A prodromal febrile illness is reported in up to 90 percent of children [Mizuguchi et al., 1995] and concurrent influenza A, influenza B, human herpesvirus (HHV)-6, Mycoplasma pneumoniae, herpes simplex, or measles infection has been documented in some patients [Mizuguchi, 1997; Mastroyianni et al., 2006]. Symptoms of an acute encephalopathy typically evolve 12–72 hours later and include decreased level of consciousness (28 percent), vomiting (20 percent), and seizures (40 percent) [Mizuguchi, 1997]. The disease is rapidly progressive and coma may ensue in less than 24 hours. Upper motor neuron signs, including hyperreflexia and extensor plantar responses, are seen acutely in two-thirds of patients [Mizuguchi, 1997; Mastroyianni et al., 2006].
Laboratory findings and neuroimaging features are helpful in distinguishing ANE from other conditions that may present in a similar manner, including ADEM (see earlier in this chapter). Laboratory findings in ANE include elevated serum aspartate aminotransferase, alanine aminotransferase, and lactate dehydrogenase in 50–95 percent of children [Mizuguchi, 1997; Mastroyianni et al., 2006]. Elevations in serum ammonia and bilirubin are uncommon. Metabolic acidosis may be present over 80 percent of children [Mizuguchi, 1997]. CSF examination demonstrates an opening pressure greater than 15 cm H2O with elevated CSF protein (>40 mg/dL) in the absence of pleocytosis in more than two-thirds of patients [Mizuguchi, 1997; Mastroyianni et al., 2006].
Neuroimaging characteristically reveals bilateral symmetric thalamic lesions, often accompanied by brainstem tegmentum, periventricular white-matter, putaminal, and cerebellar lesions.
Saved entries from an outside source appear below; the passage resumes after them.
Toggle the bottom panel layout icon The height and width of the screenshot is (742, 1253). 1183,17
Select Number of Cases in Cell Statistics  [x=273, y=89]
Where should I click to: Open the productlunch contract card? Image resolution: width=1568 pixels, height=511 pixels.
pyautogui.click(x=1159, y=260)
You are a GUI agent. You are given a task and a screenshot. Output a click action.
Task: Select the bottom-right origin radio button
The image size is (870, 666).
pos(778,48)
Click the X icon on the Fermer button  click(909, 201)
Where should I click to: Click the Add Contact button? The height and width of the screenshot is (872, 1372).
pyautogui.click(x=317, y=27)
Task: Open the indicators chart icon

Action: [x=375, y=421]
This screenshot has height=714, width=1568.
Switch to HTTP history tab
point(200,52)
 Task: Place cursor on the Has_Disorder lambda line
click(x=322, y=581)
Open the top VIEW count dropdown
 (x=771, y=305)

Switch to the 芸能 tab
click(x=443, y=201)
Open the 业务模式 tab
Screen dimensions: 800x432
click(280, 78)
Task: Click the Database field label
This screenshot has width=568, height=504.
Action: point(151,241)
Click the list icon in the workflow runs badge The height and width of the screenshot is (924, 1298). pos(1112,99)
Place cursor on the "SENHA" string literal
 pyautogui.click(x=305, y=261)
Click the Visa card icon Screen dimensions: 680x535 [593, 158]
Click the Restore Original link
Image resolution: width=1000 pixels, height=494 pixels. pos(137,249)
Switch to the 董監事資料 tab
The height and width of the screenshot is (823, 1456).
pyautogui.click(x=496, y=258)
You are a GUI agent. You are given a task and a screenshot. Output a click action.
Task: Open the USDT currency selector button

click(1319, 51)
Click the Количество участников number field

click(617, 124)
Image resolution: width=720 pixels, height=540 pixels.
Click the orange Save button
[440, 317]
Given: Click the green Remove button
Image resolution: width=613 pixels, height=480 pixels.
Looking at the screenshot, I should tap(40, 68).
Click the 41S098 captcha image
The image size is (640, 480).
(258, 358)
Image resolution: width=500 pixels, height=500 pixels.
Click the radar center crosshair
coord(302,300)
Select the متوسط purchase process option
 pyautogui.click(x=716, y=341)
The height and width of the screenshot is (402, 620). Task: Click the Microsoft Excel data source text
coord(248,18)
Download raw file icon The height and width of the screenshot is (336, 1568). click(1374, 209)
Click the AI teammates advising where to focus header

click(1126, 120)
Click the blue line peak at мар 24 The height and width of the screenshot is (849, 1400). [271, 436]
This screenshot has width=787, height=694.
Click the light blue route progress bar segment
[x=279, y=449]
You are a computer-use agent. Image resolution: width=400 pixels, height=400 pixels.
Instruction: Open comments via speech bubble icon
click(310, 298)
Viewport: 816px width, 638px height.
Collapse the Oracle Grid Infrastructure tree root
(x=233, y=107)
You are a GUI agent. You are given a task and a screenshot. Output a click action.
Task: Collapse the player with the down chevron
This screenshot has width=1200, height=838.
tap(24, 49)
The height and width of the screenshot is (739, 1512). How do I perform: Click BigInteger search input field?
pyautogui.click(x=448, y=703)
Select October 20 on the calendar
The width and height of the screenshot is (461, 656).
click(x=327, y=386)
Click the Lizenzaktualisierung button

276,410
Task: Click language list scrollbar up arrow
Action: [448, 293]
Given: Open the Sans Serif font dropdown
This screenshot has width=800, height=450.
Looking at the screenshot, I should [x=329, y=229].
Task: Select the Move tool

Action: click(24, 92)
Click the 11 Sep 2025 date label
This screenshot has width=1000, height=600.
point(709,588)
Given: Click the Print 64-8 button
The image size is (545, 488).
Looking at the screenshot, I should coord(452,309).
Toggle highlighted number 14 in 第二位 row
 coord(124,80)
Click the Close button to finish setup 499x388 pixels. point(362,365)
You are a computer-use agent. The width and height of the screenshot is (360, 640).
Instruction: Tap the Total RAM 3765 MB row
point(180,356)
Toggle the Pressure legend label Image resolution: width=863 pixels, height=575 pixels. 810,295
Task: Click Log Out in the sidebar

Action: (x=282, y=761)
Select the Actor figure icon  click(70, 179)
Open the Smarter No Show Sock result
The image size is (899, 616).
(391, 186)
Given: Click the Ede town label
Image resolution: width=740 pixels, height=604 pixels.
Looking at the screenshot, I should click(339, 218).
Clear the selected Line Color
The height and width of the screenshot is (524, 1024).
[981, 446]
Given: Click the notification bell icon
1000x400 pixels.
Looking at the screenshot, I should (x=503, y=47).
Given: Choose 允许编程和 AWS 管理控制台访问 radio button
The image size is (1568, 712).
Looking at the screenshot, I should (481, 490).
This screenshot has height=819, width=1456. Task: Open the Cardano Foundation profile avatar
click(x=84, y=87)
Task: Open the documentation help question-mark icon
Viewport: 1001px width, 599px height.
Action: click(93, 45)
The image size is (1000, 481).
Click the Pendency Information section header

These lesions are initially hypodense on computed tomography (CT) and hypointense on T2-weighted MRI, later evolving into concentric lesions with a central area of hemorrhage that appears hyperdense on CT or hyperintense on T1-weighted MRI images [Mizuguchi et al., 1995; Mizuguchi, 1997; Mizuguchi et al., 2002]. Contrast enhancement around the area of hemorrhage becomes apparent by 2 weeks [Wong et al., 2006], and cavitation occurs in 50 percent of lesions [Kim et al., 2004; Wong et al., 2006]. Areas of diffusion restriction within acute lesions have been described [Albayram et al., 2004].
The outcome from ANE has historically been considered poor, with death in the acute phase occurring in up to one-third of patients [Mizuguchi, 1997]; however, more recently, patients with milder disease and fewer residual neurological sequelae have been reported [Kim et al., 2004; Okumura et al., 2006]. Patients may be left with residual neurological signs, including focal weakness, extraocular movement abnormalities, extrapyramidal movement disorders, or ataxia related to the sites of brain involvement visualized on MRI [Mizuguchi, 1997; Mastroyianni et al., 2006; Wong et al., 2006]. A normal CSF protein in the acute phase and lack of brainstem lesions on neuroimaging appear to be correlated with a more favorable long-term neurological outcome [Charney et al., 1979; Mizuguchi, 1997; Yoshikawa et al., 1999; Weitkamp et al., 2004; Wong et al., 2006].